Respect, observant, self-deprecating, judgments and honesty. These are the words that come to mind when reflecting back on the novel The Great Gatsby. The narrator, Nick, is a quiet, reflective 30 year old man who moves to New York to learn about the bonding business. Now, it is probably easy to think of many differences between myself, a 17 year old girl living in the 21st century, and Nick a 30 year old man alive during the 1920’s but perhaps the similarities aren’t quite as clear.
Well if you look below the surface it is found that there are many traits that Nick and I share. The American Dream is defined as how a person would achieve the perfect life. I believe that Nick and I share the same ideas of attaining this “perfect life”. By becoming successful, focusing on individualism, and holding genuine happiness. Although Nick and I may have the same interpretation of what the American Dream is, by analyzing our relationships with ourselves, money, and other people I believe that the way in which we plan on achieving this dream is quite opposite.

- **SOURCE DATA**
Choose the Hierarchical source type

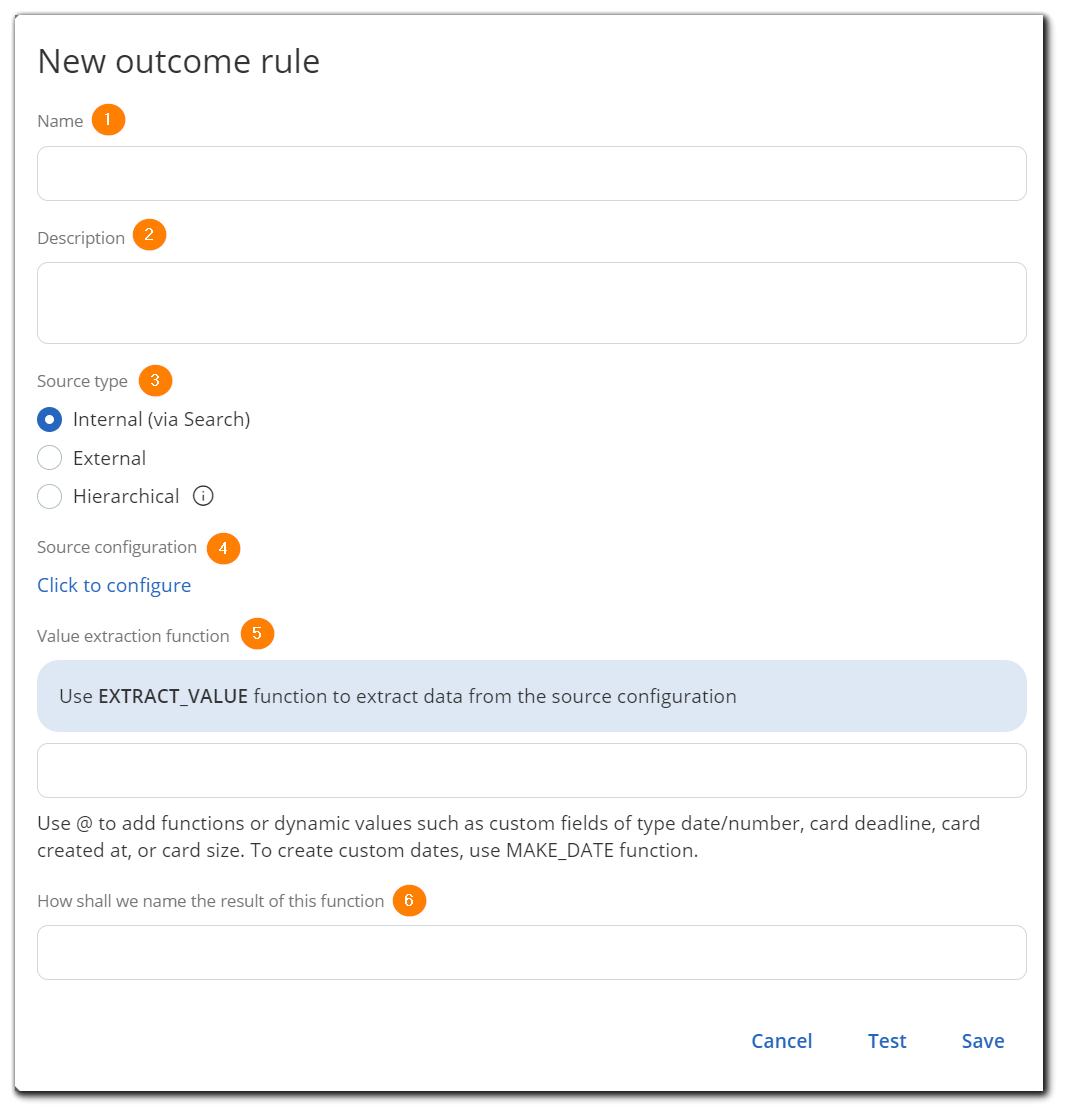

- **GIVEN EXERCISE 1**
Repeat word for word the part of the essay on The Great Gatsby that opens with the words containing "Well if you" and closes with "is quite opposite.".
- **GIVEN EXERCISE 2**
Answer these questions from the essay on The Great Gatsby:
(a) How old is Nick?
(b) How does the essay define the American Dream?
(c) By what three means does the writer say she and Nick would attain the "perfect life"?

- **EXERCISE OUTPUT 1**
Well if you look below the surface it is found that there are many traits that Nick and I share. The American Dream is defined as how a person would achieve the perfect life. I believe that Nick and I share the same ideas of attaining this “perfect life”. By becoming successful, focusing on individualism, and holding genuine happiness. Although Nick and I may have the same interpretation of what the American Dream is, by analyzing our relationships with ourselves, money, and other people I believe that the way in which we plan on achieving this dream is quite opposite.

- **EXERCISE OUTPUT 2**
(a) He is 30 years old.
(b) As how a person would achieve the perfect life.
(c) By becoming successful, focusing on individualism, and holding genuine happiness.